To improve prediction of risk and assess the ability of our model to improve surveillance we propose to expand our active surveillance to include horses. The use of active horse surveillance in an integrated surveillance system can provide valuable information on virus circulation past and present, detection of virus circulation in low WNV-vector risk areas, and provide horse owners with evidence for the need to vaccinate. While horses do not constitute an early warning mechanism they have been shown to be surrogates for humans in terms of predicting WNV infection (13). The use of horses in active surveillance programs has allowed for a more complete assessment of risk and should provide valuable model validation.

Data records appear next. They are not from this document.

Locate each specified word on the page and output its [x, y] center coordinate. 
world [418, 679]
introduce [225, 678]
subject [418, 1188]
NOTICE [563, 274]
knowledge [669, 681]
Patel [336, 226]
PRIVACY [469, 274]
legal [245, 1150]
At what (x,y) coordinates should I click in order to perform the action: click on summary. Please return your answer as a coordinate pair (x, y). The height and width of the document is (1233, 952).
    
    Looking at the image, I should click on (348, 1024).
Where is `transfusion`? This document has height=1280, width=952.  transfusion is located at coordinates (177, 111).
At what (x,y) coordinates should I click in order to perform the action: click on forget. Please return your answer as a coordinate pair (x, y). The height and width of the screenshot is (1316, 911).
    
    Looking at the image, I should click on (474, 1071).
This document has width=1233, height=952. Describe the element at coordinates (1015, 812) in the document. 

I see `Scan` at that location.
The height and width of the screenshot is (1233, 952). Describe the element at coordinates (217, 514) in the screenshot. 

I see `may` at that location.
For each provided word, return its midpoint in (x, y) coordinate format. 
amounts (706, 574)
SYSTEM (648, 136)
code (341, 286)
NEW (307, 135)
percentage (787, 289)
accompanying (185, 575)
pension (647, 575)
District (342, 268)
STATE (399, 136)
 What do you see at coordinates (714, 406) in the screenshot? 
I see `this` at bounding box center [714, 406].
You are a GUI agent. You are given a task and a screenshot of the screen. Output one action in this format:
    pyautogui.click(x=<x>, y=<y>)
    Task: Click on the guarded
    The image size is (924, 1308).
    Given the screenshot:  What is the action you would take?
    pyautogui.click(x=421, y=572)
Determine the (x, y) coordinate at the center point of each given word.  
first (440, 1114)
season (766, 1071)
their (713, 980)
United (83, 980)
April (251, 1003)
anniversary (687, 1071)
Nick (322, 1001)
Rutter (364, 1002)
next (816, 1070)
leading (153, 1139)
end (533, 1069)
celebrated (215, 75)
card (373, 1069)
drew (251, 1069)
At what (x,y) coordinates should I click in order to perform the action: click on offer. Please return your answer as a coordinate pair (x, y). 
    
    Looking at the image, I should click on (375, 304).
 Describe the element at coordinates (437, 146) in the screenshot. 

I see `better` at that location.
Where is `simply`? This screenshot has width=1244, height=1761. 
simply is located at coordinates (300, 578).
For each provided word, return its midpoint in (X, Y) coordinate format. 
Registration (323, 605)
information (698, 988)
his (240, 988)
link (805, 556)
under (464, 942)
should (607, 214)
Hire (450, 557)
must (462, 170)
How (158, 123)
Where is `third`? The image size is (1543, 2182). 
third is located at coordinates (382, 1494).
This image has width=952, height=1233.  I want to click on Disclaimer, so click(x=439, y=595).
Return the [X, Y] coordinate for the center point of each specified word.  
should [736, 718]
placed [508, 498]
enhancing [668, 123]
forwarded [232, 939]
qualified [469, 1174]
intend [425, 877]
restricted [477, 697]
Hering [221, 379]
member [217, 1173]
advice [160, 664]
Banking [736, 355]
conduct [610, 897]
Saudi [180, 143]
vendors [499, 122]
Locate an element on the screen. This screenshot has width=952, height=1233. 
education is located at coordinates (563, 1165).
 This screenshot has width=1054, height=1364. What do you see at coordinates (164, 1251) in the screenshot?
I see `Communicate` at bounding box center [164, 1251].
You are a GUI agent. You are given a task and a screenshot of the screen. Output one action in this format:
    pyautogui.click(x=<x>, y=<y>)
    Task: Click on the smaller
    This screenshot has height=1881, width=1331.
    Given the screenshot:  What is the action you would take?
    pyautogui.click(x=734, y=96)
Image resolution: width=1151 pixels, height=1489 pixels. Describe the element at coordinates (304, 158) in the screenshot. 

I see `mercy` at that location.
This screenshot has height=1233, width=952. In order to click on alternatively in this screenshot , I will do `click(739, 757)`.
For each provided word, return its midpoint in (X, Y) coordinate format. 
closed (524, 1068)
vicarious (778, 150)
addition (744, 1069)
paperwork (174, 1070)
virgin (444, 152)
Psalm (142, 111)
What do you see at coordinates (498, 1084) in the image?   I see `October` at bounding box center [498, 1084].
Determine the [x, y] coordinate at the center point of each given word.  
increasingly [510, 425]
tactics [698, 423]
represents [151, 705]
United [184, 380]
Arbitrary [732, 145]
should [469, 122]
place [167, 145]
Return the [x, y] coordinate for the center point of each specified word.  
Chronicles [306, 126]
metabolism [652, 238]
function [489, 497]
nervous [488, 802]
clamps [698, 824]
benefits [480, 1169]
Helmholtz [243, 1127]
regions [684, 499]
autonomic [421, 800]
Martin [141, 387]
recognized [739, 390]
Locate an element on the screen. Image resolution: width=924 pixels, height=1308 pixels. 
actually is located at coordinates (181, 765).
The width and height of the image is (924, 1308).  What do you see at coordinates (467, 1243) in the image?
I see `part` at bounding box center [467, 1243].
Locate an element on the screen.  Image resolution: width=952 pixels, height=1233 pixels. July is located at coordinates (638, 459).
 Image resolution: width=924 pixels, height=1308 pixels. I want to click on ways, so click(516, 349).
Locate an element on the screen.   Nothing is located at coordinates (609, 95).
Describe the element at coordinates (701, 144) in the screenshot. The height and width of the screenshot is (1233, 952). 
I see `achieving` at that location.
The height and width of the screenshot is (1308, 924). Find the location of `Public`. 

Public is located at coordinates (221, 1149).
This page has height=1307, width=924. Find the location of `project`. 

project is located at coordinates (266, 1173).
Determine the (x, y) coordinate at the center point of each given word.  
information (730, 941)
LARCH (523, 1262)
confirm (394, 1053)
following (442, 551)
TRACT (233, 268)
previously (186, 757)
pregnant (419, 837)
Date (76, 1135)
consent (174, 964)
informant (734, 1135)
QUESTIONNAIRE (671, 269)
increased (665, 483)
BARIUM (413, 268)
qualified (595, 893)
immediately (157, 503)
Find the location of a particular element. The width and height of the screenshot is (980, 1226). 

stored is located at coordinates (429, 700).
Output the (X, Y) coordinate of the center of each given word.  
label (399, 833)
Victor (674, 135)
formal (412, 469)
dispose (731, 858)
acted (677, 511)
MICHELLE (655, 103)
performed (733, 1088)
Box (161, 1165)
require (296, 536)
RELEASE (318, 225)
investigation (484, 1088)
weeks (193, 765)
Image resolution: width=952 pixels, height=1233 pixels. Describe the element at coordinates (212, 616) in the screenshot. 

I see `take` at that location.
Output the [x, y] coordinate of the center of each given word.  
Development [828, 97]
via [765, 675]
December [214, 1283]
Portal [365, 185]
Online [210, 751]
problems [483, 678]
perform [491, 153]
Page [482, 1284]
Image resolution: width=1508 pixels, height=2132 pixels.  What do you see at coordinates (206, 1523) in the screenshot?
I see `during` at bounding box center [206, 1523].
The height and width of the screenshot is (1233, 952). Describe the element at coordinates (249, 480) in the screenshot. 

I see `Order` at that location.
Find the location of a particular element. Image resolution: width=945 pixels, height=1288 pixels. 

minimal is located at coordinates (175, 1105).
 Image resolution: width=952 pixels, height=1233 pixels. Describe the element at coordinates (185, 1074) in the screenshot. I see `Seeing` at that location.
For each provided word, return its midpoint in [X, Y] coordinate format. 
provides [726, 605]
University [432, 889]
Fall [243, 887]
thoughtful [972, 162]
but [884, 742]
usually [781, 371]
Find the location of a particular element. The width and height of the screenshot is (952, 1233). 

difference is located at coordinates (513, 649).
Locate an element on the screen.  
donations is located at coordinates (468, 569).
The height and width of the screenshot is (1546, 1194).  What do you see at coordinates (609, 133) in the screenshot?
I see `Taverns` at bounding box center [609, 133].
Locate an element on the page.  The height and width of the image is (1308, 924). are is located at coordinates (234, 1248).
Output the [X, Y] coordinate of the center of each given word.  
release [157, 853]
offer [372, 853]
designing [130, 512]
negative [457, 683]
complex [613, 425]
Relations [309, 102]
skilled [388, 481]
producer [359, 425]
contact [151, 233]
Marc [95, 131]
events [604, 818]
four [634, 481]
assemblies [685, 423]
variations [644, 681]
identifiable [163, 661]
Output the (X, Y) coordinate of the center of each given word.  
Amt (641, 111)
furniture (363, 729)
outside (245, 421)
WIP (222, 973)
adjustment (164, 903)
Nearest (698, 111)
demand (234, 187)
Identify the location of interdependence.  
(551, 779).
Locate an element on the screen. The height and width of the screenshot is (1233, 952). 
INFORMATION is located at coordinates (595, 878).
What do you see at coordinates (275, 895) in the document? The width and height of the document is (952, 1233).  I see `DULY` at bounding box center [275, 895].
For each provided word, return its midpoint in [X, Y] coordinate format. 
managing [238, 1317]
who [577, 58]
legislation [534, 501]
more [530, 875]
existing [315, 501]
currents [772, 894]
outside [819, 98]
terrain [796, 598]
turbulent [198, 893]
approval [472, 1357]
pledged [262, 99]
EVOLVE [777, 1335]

Using undergraduate students from six collaborating institutions, we have implemented a program that samples known mosquito vectors from across the state, shares samples with the state public health laboratory, tests for WNV in competent vectors, and reports results to county, state and federal health officials. Funding for these efforts is provided by INBRE, HHMI, and State of Montana.

This program goes further than serving the public health of Montana it also provides much needed training of students through apprentice-based learning and creation of undergraduate research programs at participating institutions. The improved science education and research capabilities of human and laboratory resources in the state are valuable, particularly as emerging and re-emerging diseases spread. Providing undergraduate students with authentic research experiences has resulted in better understanding of the scientific process, competency in scientific techniques, longer retention of scientific information, and better preparation for advanced studies [15,16] and the effects appear stronger for minority students who are underrepresented in the sciences [17].

If we can improve real time reporting, technology adoption and proficiency among all member institutions we will have a model program that integrates a state wide West Nile virus surveillance program with undergraduate research programs from an R1 institution, a 4-year college and four tribal colleges.

Specific Aims

The primary goal of this project is to improve the quality and real time reporting of the Montana WNV surveillance program.

  1. Improve real time surveillance and reporting of results. 
  2. Improve technology transfer and proficiency at tribal colleges.
  3. Apply a WNV risk model to generate hypotheses about vector locations.  
  4. Increased horse sampling for testing hypotheses related to use as sentinel species for WNV exposure, surrogate for predicting human infection, model validation tool and a sensitive marker of endemic areas and virus circulation.